Saved entries:

※ ※ ※

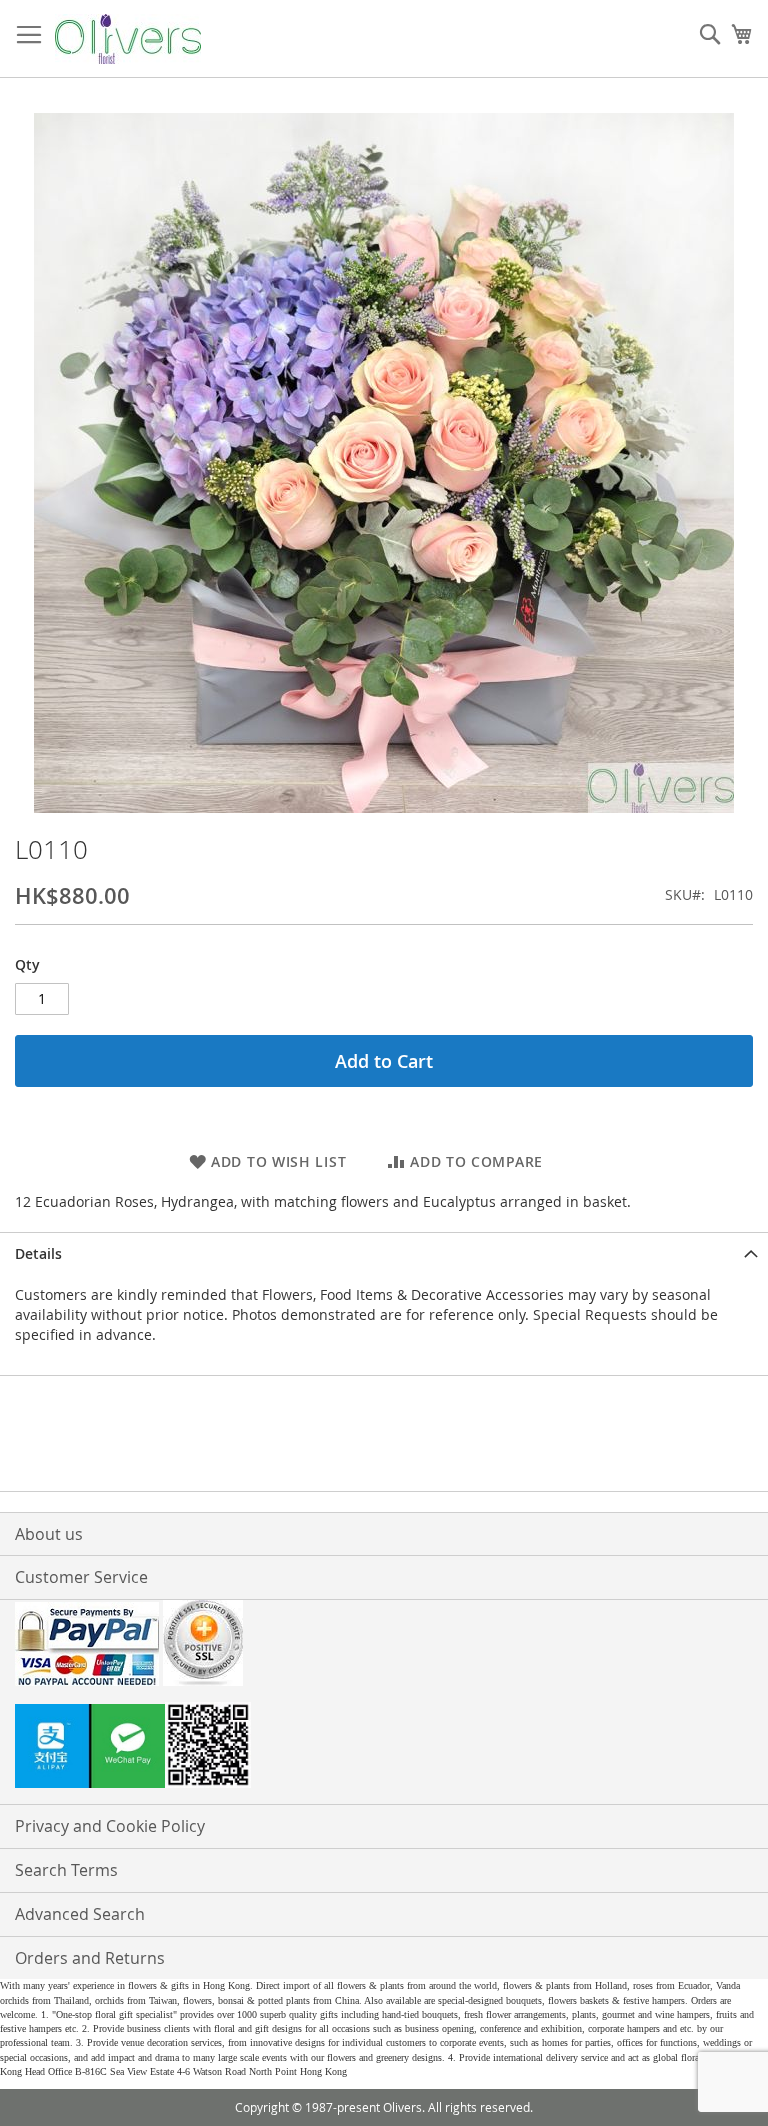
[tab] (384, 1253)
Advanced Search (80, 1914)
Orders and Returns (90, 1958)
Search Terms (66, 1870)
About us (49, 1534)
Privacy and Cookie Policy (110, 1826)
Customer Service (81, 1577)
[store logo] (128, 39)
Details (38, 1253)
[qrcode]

※ ※ ※

PROBLEM TO WORK ON:
Make an exact copy of every entry above, minus the images.

TASK ANSWER:
[tab] (384, 1253)
Advanced Search (80, 1914)
Orders and Returns (90, 1958)
Search Terms (66, 1870)
About us (49, 1534)
Privacy and Cookie Policy (110, 1826)
Customer Service (81, 1577)
[store logo] (128, 39)
Details (38, 1253)
[qrcode]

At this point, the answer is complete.